--- STUDIETEKST ---
Op grond van artikel 3 lid 1 sub e Uitvoeringsbesluit Wwft 2018 kwalificeren op dit moment de volgende categorieën van natuurlijke personen in elk geval als UBO van een FGR:

 

  1. De oprichter of oprichters van een FGR;
  2. De begunstigden (lees: de participanten), of voor zover de afzonderlijke personen die de begunstigden zijn van de FGR niet kunnen worden bepaald, de groep van personen in wier belang de FGR hoofdzakelijk is opgericht of werkzaam is; en
  3. Elke andere natuurlijk persoon die door directe of indirecte eigendom of via andere middelen uiteindelijke zeggenschap over een FGR uitoefent.

Deze definitie leidt ertoe dat in principe alle participanten in een abi of icbe die als FGR is gestructureerd, kwalificeren als UBO. Dit zou betekenen dat FGR-fondsbeheerders al hun participanten zullen moeten registeren in het Trustregister, ook als het een FGR betreft met veel relatief kleine participanten. Bovendien moeten ook alle wijzigingen in de UBO informatie worden gemeld aan de Kamer van Koophandel.

  1. Consultatie Implementatiebesluit – 3% drempel

De consultatieversie van het Implementatiebesluit maakte, met het oog op de uitvoerbaarheid van de registratieplicht, een nuancering ten aanzien van het UBO-begrip met betrekking tot de participanten. De consultatieversie wijzigde het UBO-begrip zodanig enkel participanten met een belang van ten minste 3% worden aangemerkt als UBO. Dit betekende dat participanten met een economisch belang dat onder de grens van 3% ligt niet hoefden te geregistreerd in het Trustregister.
--- GEGEVEN DATA ---
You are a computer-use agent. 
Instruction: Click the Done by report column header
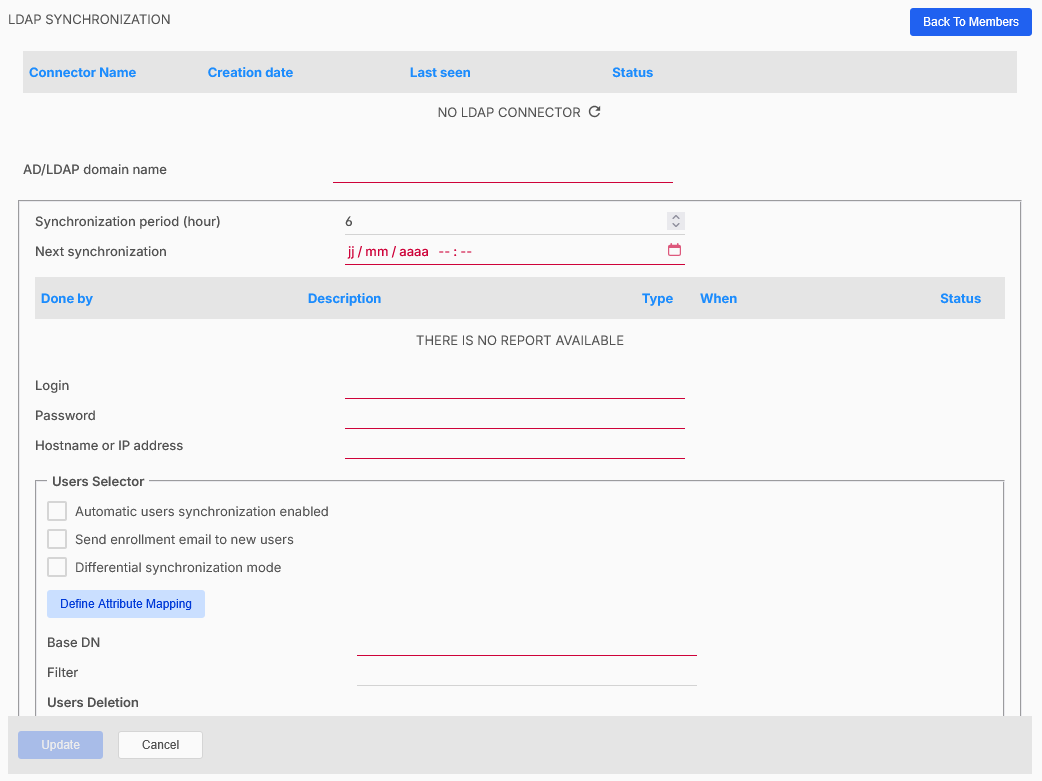(67, 298)
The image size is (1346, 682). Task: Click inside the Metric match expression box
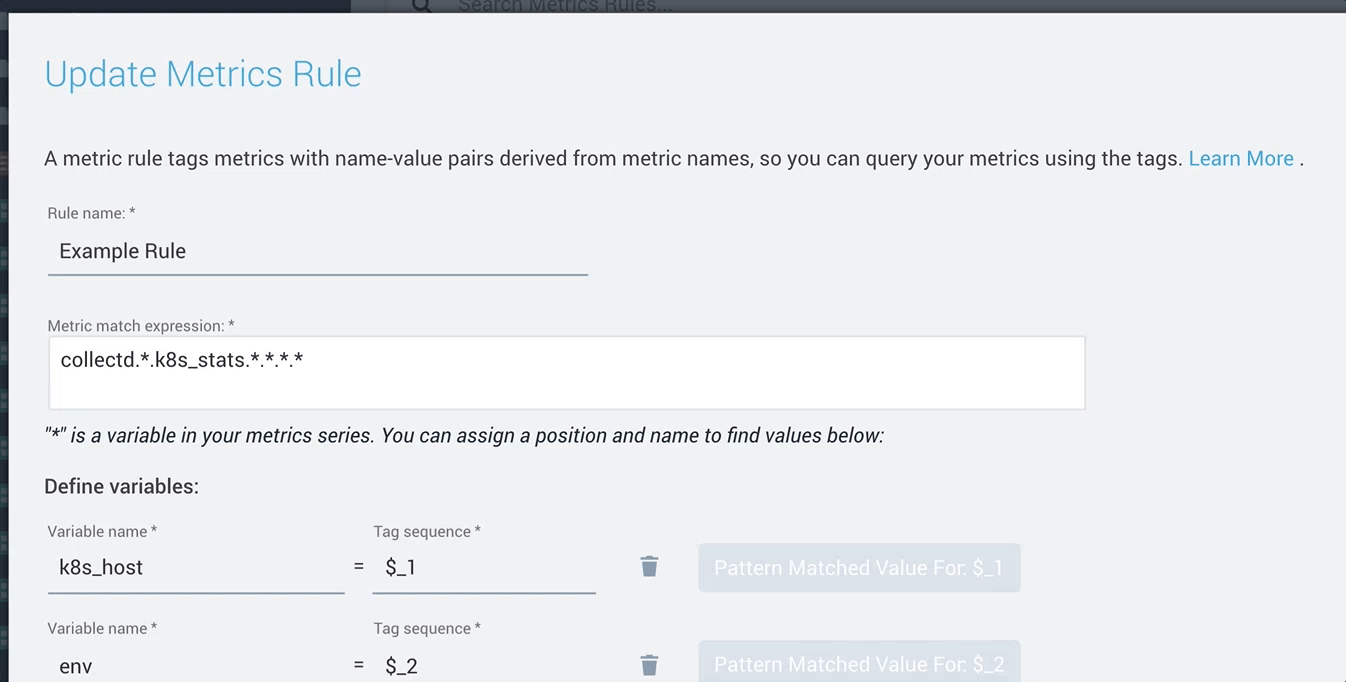566,373
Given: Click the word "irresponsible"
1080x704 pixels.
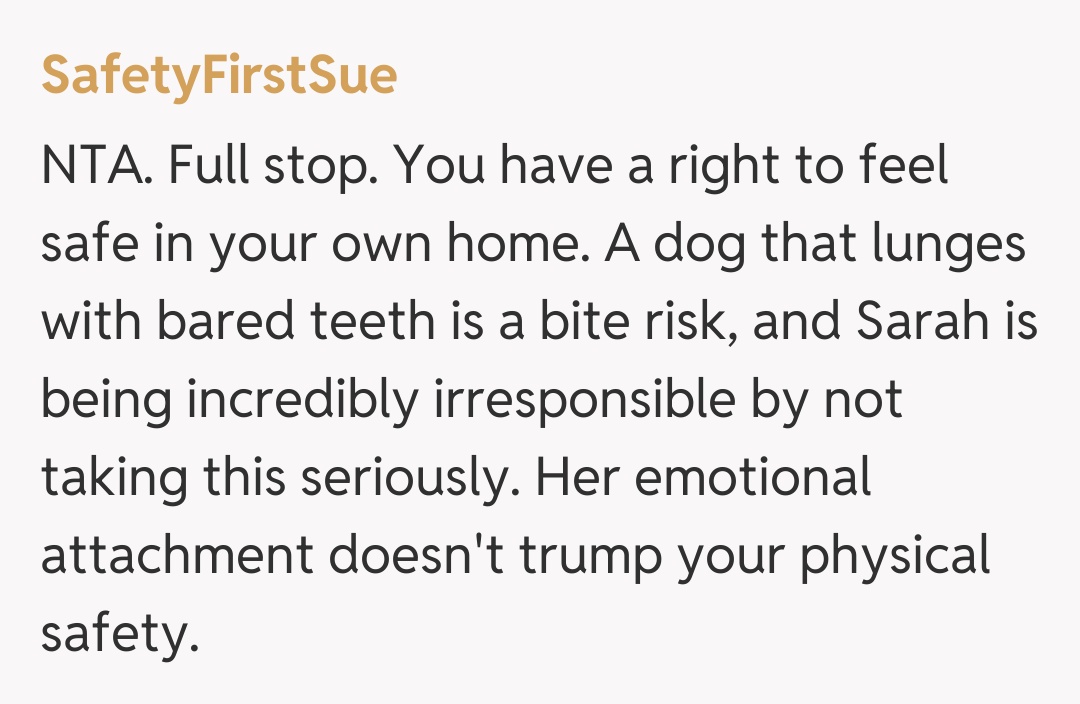Looking at the screenshot, I should click(x=592, y=399).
---
OPDRACHT 1: Schrijf uit de tekst over het UBO-begrip bij een FGR het stuk van "1. Consultatie Implementatiebesluit" tot en met "in het Trustregister." woordelijk over.
OPDRACHT 2: Breid de tekst over het UBO-begrip bij een FGR uit met een vervolg dat na de laatste zin begint.

ANTWOORD 1:
1. Consultatie Implementatiebesluit – 3% drempel

De consultatieversie van het Implementatiebesluit maakte, met het oog op de uitvoerbaarheid van de registratieplicht, een nuancering ten aanzien van het UBO-begrip met betrekking tot de participanten. De consultatieversie wijzigde het UBO-begrip zodanig enkel participanten met een belang van ten minste 3% worden aangemerkt als UBO. Dit betekende dat participanten met een economisch belang dat onder de grens van 3% ligt niet hoefden te geregistreerd in het Trustregister.

ANTWOORD 2:
  1. Definitieve versie Implementatiebesluit – 150 personen drempel

De 3% drempel is in de definitieve versie van het Implementatiebesluit komen te vervallen. Uit de consultatiereacties heeft de wetgever opgemaakt dat de beoogde lastenverlichting in geval van beleggingsfondsen niet bereikt wordt met een ondergrens van ten minste 3%. Tegen deze achtergrond heeft de wetgever besloten om deze algemene ondergrens te vervangen voor een specifieke mogelijkheid om in plaats van de individuele begunstigden de groep van begunstigden op te geven. Dit geldt voor beleggingsfondsen in de vorm van een FGR die (a) worden aangeboden aan 150 personen of meer, (b) worden beheerd door een beheerder met een vergunning op grond van artikel 2:65 of 2:69b van de Wet op het financieel toezicht (‘Wft’), en (c) onder toezicht van de Autoriteit Financiële Markten (‘AFM’) en/of De Nederlandsche Bank (‘DNB’) staan (hierna: ‘vergunninghouders’). In deze gevallen kan bij registratie van de begunstigden worden volstaan met een omschrijving van de groep in wier belang het fonds voor gemene rekening hoofdzakelijk is opgericht of werkzaam is. Bijvoorbeeld: “deelnemers beleggingsfonds.” Valt een FGR niet onder deze uitzondering, dan zullen toch alle participanten met een belang vanaf 0% moeten worden opgenomen in het Trustregister. Denk hierbij bijvoorbeeld aan beheerders die vallen onder het zogenaamde ‘light regime’ (zie artikel 2:66a Wft), of aan vergunninghouders die een fonds, in de vorm van een FGR, aanbieden aan minder dan 150 personen.

  1. Impact

De beoogde lastenverlichting wordt maar voor een gedeelte van de markt bewerkstelligd. Light beheerders of vergunninghouders die aanbieden aan minder dan 150 personen zullen nog steeds alle participanten moeten (laten) inschrijven in het Trustregister, met de daarbij behorende monitoringsverplichting en administratieve inspanningen.

Het is opvallend te noemen dat de uitzondering van toepassing is als FGR wordt aangeboden aan meer dan 150 personen. De wetgever heeft hier willen aansluiten bij het vrijstellingsregime zoals opgenomen in artikel 2:66a Wft voor light beheerders. Dat is overigens wat wrang, want juist de light beheerders moeten nu onverkort aan de meldplicht voldoen.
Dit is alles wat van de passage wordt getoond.